Records

• • • • • • •

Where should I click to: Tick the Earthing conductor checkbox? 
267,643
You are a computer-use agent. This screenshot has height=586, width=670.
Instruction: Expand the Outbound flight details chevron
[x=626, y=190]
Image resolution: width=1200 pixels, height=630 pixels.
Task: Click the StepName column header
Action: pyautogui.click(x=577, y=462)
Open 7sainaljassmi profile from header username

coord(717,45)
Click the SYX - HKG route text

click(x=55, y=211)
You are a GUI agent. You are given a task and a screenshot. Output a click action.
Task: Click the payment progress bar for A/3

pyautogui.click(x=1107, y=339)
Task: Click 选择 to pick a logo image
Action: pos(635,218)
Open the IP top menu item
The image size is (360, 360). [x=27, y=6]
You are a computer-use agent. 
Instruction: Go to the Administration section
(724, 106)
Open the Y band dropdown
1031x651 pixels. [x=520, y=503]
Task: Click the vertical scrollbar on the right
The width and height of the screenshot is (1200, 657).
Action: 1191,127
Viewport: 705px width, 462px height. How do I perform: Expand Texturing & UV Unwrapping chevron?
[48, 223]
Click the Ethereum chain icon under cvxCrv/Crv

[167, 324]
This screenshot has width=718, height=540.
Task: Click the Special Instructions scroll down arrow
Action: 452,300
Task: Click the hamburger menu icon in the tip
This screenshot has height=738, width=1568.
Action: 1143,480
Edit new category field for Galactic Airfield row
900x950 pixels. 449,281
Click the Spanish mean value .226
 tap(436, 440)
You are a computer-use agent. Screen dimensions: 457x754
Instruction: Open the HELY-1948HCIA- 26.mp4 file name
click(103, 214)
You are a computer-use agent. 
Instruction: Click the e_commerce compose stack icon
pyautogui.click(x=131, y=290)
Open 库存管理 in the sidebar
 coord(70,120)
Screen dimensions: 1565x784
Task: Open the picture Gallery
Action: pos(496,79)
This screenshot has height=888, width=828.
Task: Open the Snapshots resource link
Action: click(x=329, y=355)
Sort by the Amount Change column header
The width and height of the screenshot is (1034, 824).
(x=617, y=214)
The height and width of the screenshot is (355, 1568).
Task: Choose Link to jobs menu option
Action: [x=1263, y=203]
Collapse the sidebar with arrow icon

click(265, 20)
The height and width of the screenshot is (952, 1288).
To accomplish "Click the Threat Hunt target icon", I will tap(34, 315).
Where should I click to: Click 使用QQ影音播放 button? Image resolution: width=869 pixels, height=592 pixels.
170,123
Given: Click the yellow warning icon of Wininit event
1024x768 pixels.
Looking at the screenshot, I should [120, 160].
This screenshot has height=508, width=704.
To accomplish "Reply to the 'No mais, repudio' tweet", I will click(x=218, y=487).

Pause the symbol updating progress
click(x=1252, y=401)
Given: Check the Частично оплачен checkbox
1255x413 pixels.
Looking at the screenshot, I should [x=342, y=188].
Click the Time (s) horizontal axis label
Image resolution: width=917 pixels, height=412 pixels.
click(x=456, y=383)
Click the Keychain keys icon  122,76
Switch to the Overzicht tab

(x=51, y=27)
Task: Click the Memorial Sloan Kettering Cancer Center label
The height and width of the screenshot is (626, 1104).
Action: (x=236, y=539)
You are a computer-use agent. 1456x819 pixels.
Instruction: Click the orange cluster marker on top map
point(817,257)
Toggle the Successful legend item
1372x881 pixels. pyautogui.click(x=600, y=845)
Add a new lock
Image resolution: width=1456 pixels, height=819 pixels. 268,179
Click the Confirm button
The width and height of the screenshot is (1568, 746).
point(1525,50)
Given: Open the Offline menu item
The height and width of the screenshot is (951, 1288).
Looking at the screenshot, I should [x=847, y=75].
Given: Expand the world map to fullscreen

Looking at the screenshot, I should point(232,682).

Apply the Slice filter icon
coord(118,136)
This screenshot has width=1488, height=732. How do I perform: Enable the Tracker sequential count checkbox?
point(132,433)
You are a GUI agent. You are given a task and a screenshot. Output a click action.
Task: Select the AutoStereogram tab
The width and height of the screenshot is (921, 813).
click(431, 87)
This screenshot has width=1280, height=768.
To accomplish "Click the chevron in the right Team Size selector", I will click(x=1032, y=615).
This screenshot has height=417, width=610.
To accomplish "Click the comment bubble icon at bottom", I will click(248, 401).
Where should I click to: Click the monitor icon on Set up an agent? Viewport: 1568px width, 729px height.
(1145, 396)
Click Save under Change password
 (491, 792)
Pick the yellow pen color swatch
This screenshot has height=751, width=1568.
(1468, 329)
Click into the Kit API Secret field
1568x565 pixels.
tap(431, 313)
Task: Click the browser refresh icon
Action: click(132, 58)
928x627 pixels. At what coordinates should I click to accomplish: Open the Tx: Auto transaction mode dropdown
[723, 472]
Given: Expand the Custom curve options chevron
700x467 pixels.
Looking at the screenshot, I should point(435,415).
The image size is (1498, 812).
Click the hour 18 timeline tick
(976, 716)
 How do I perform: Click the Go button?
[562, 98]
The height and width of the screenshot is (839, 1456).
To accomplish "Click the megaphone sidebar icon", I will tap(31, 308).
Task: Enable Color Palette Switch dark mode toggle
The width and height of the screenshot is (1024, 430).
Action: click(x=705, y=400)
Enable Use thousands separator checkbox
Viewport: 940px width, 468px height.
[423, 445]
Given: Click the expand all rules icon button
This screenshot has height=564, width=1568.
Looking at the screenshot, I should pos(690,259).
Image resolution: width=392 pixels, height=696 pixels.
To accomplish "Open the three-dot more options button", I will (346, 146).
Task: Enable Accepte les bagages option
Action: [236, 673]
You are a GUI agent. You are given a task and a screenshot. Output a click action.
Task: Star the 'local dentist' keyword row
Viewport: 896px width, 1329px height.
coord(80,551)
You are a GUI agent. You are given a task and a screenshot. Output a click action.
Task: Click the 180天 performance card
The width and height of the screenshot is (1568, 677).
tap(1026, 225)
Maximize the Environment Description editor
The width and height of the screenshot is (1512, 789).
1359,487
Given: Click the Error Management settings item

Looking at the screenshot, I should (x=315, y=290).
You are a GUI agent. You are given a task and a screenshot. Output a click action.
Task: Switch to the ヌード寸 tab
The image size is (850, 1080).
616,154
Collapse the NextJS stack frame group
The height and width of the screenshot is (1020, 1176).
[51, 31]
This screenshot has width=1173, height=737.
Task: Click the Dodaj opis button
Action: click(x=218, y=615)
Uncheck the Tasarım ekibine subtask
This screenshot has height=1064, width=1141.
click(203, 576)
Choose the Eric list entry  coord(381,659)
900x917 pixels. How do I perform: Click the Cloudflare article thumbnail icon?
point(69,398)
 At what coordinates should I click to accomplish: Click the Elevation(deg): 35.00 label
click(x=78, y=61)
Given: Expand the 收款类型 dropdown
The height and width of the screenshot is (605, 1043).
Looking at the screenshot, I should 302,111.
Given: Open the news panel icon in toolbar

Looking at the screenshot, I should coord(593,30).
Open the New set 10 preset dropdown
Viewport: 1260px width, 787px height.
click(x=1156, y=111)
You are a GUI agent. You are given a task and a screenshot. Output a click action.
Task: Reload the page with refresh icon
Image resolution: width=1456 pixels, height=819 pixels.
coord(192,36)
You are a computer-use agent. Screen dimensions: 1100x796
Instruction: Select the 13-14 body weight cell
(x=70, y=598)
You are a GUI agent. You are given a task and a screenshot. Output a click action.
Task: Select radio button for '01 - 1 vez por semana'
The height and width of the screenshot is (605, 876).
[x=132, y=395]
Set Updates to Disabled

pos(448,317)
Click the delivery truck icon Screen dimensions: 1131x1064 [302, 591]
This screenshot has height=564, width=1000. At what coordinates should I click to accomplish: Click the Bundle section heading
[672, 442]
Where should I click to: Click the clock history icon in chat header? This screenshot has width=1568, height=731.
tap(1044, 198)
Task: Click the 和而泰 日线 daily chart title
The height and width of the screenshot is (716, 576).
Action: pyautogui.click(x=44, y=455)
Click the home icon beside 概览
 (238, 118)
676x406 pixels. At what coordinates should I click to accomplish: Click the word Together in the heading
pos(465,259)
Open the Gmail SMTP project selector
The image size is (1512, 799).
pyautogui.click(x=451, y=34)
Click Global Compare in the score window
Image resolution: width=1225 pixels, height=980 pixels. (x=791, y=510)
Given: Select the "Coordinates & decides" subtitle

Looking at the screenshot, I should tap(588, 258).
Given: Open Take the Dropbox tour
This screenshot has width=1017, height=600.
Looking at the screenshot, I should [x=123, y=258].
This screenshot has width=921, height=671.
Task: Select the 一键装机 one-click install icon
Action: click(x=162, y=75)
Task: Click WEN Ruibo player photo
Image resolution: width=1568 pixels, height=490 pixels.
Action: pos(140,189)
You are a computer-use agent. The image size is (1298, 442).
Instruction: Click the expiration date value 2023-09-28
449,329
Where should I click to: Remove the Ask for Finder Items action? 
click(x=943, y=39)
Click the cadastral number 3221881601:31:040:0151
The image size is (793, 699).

• • • • • • •

Work instructions — Rewrite the records from the line with "You are a computer-use agent. The" through the end of the records, requests included, multiplying every coordinate in the answers by 1.3 and rounding to whole numbers, with halves rounded up. Leave all other numbers as they are.

Exercise answer —
You are a computer-use agent. The image size is (1298, 442).
Instruction: Click the expiration date value 2023-09-28
584,428
Where should I click to: Remove the Ask for Finder Items action? 
click(x=1226, y=51)
Click the cadastral number 3221881601:31:040:0151
The image size is (793, 699).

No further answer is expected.